A parametric equation expresses the coordinates of the points making up a geometric object, such as a line, in terms of one or more parameters. In our exercise, the lines are given in parametric form:

• First Line: \( x = t, \; y = -t + 2, \; z = t + 1 \)
• Second Line: \( x = 2s + 2, \; y = s + 3, \; z = 5s + 6 \)

Here, \(t\) and \(s\) are parameters that vary along the lines. The equations tell us how each coordinate depends on this parameter value.
The main advantage of using parametric equations is they offer a simple way to describe graphical objects, and they are especially powerful in 3D for describing lines, as they allow tracing out points as parameters change.

Direction vectors play a crucial role in understanding parametric equations of lines. A direction vector provides the direction along which the points on the line extend. For each line in our exercise:

• First Line's Direction Vector: \( \langle 1, -1, 1 \rangle \)
• Second Line's Direction Vector: \( \langle 2, 1, 5 \rangle \)

These vectors guide how you trace the lines in space. Imagine them as arrows pointing in the direction your line will extend when the parameter changes.
By examining these vectors, one can determine if two lines are parallel or if they intersect. In our exercise, the intersection is found at a common point by equating the parametric equations.

The cross product is a vector operation that takes two vectors and returns a third vector that is perpendicular to the plane containing the first two vectors. In 3D geometry, this is particularly useful for finding a normal vector to a plane.

• Given Vectors: \( \mathbf{v_1} = \langle 1, -1, 1 \rangle \) and \( \mathbf{v_2} = \langle 2, 1, 5 \rangle \)

To find the normal vector, \[ \mathbf{n} = \mathbf{v_1} \times \mathbf{v_2} \] Results in: \( \mathbf{n} = \langle -6, -3, 3 \rangle \)This perpendicular vector is key to defining the plane that contains the intersecting lines. The cross product not only gives direction but also helps in constructing the equation of the plane.

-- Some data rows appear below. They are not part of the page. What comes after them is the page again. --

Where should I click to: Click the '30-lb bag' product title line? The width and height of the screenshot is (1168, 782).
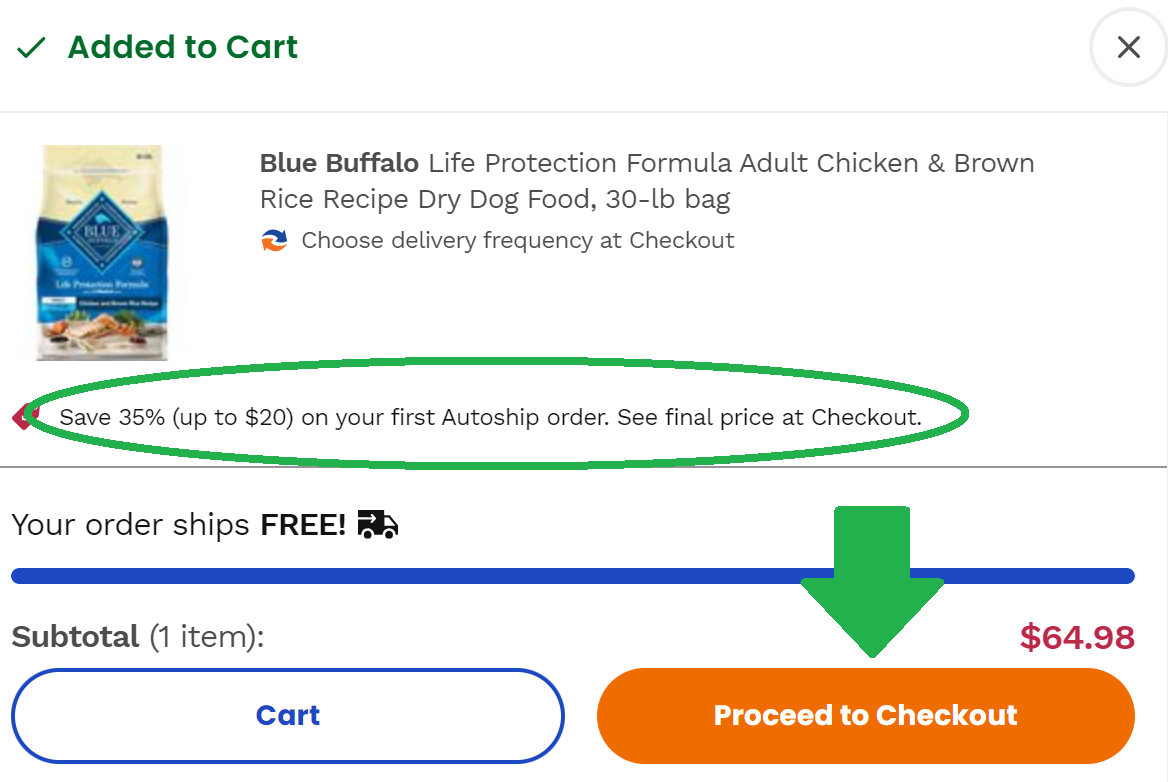pyautogui.click(x=495, y=199)
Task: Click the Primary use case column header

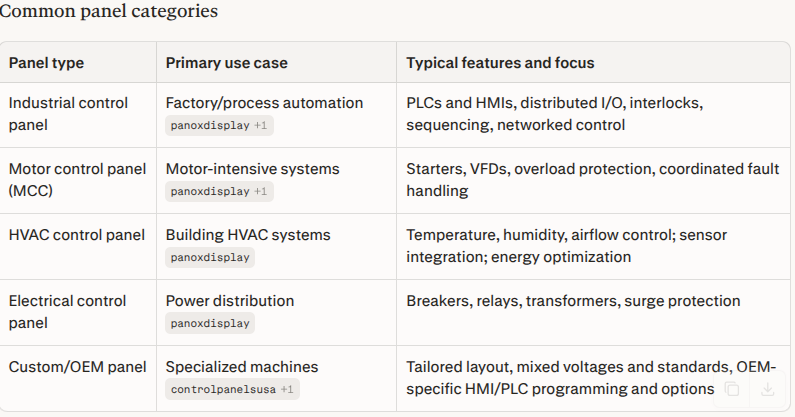Action: coord(226,63)
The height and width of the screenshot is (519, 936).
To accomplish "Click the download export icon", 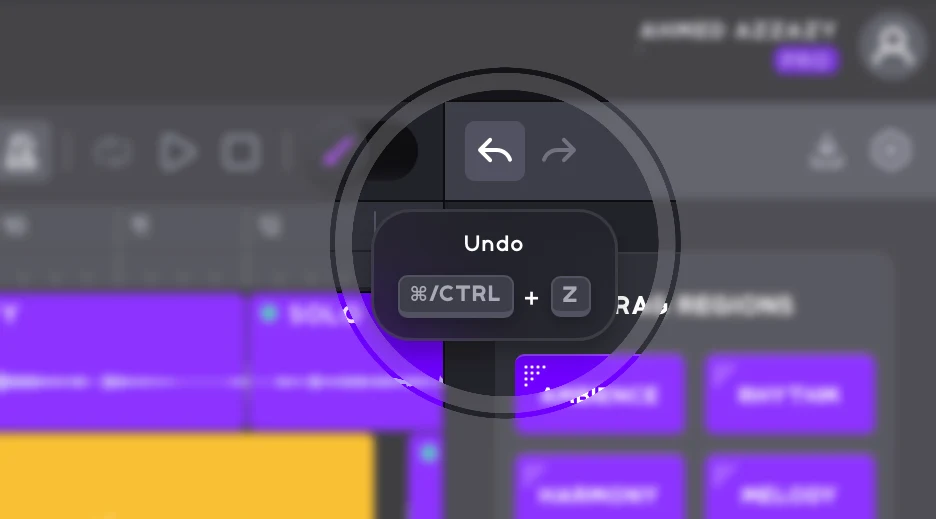I will pyautogui.click(x=827, y=151).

The normal vector is an important concept in 3D geometry, especially when dealing with planes. A normal vector is perpendicular to the plane, and it serves as a key element in the plane's equation.
In the given exercise, we derived the normal vector by taking the cross product of direction vectors from both lines:

• Normal Vector: \( \langle -6, -3, 3 \rangle \)

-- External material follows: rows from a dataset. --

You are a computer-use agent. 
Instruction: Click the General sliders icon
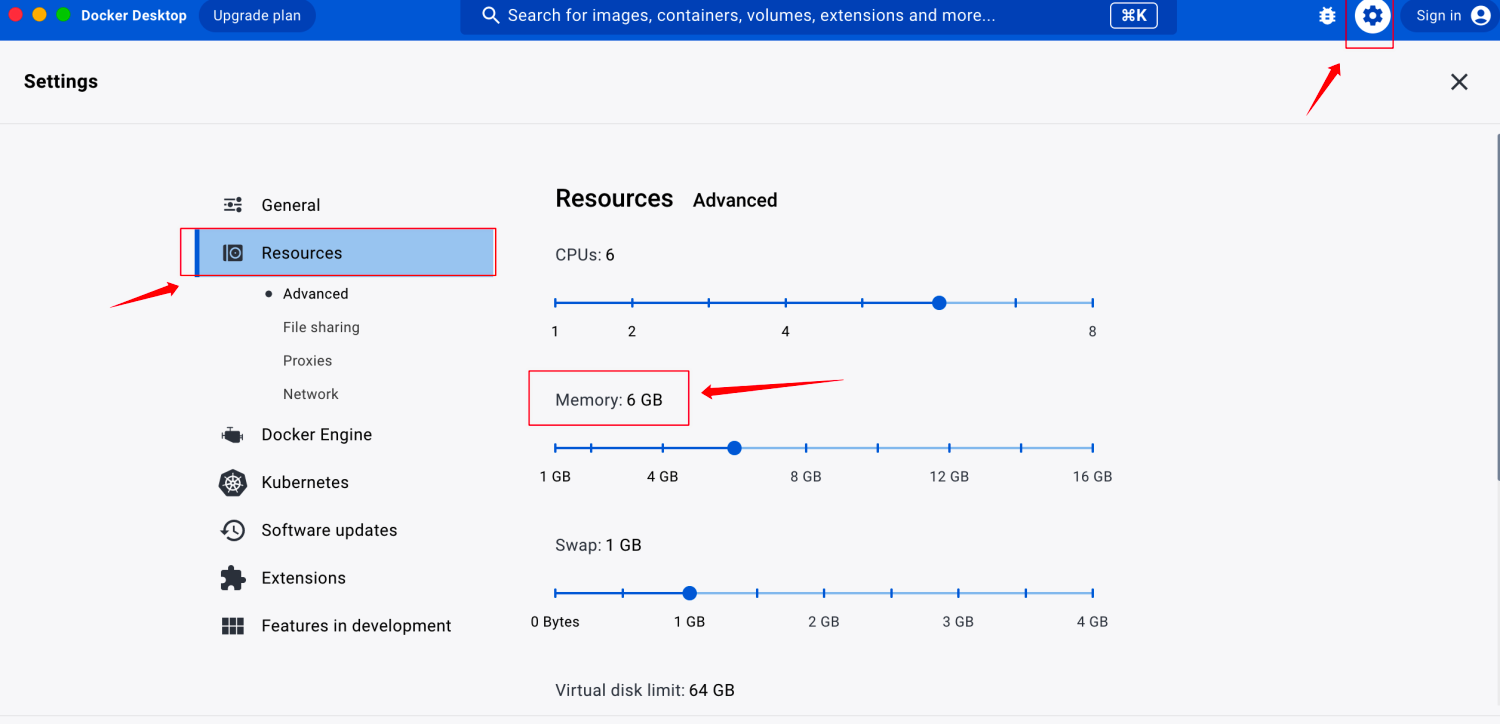point(233,205)
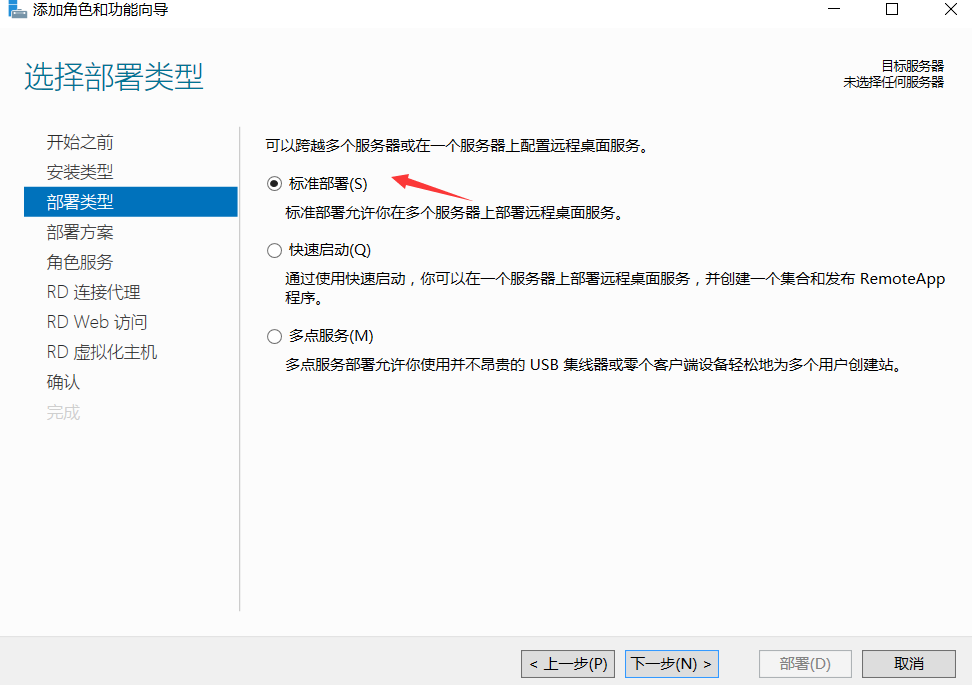972x685 pixels.
Task: Go to the 角色服务 step
Action: click(80, 262)
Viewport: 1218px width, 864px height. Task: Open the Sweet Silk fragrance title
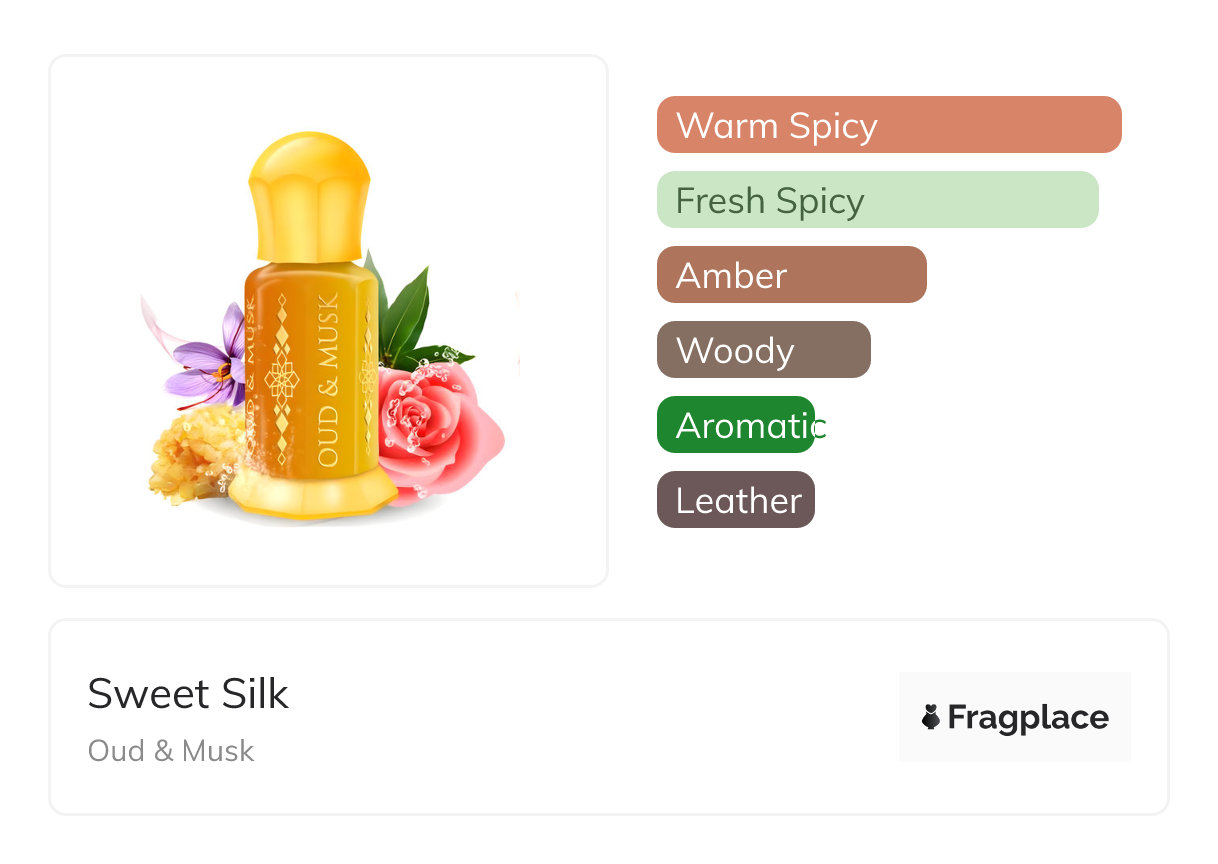coord(188,694)
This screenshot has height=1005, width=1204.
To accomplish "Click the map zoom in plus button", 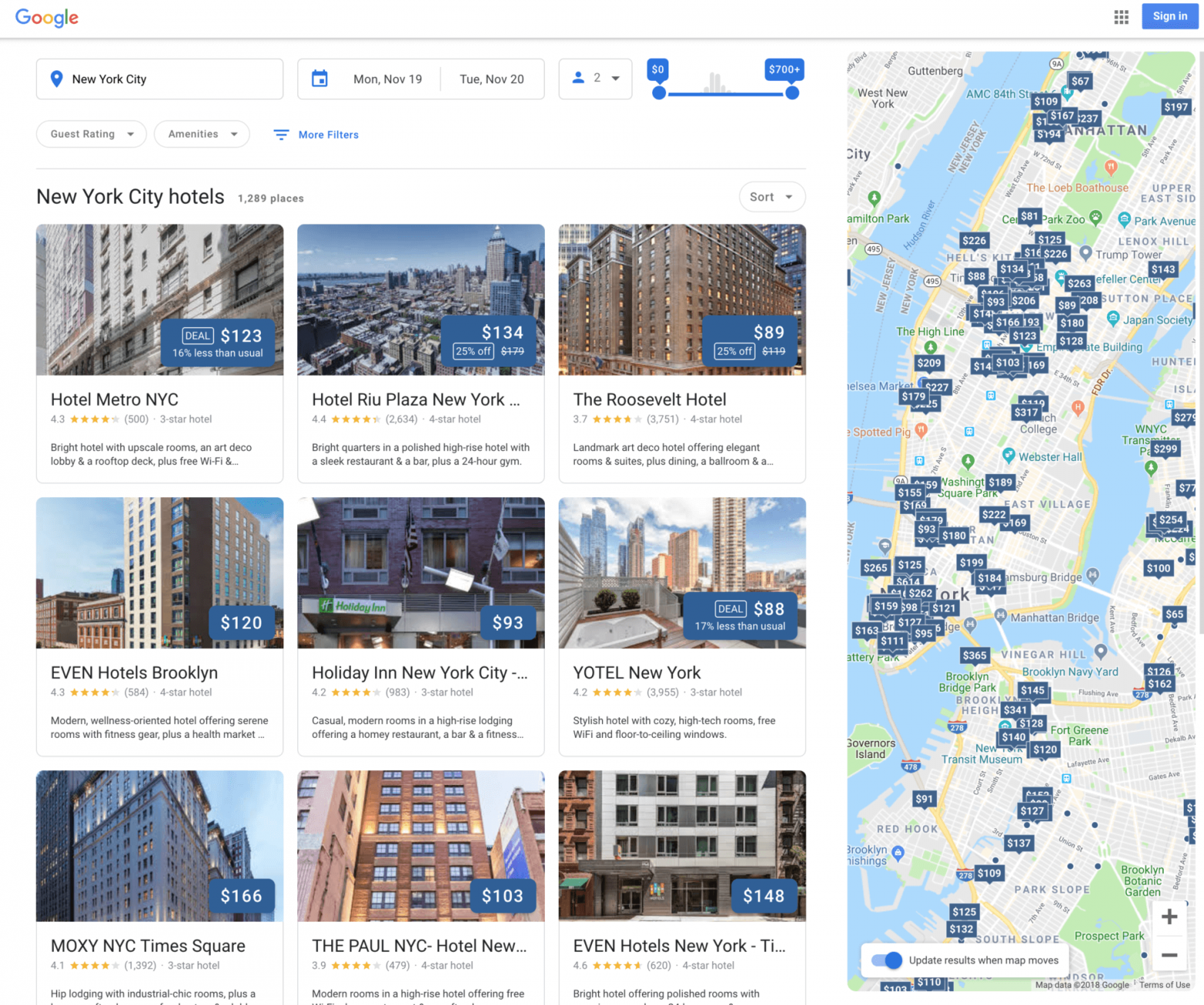I will pyautogui.click(x=1169, y=916).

This vector is vital because it allows us to form the plane's equation using the point of intersection. The plane's equation has the form: \[ ax + by + cz = d \]where \((a, b, c)\) are the components of our normal vector.
This simplifies the process of representing the plane's orientation and position in space, translating our understanding of the problem into a mathematical language highly useful for solving geometry problems.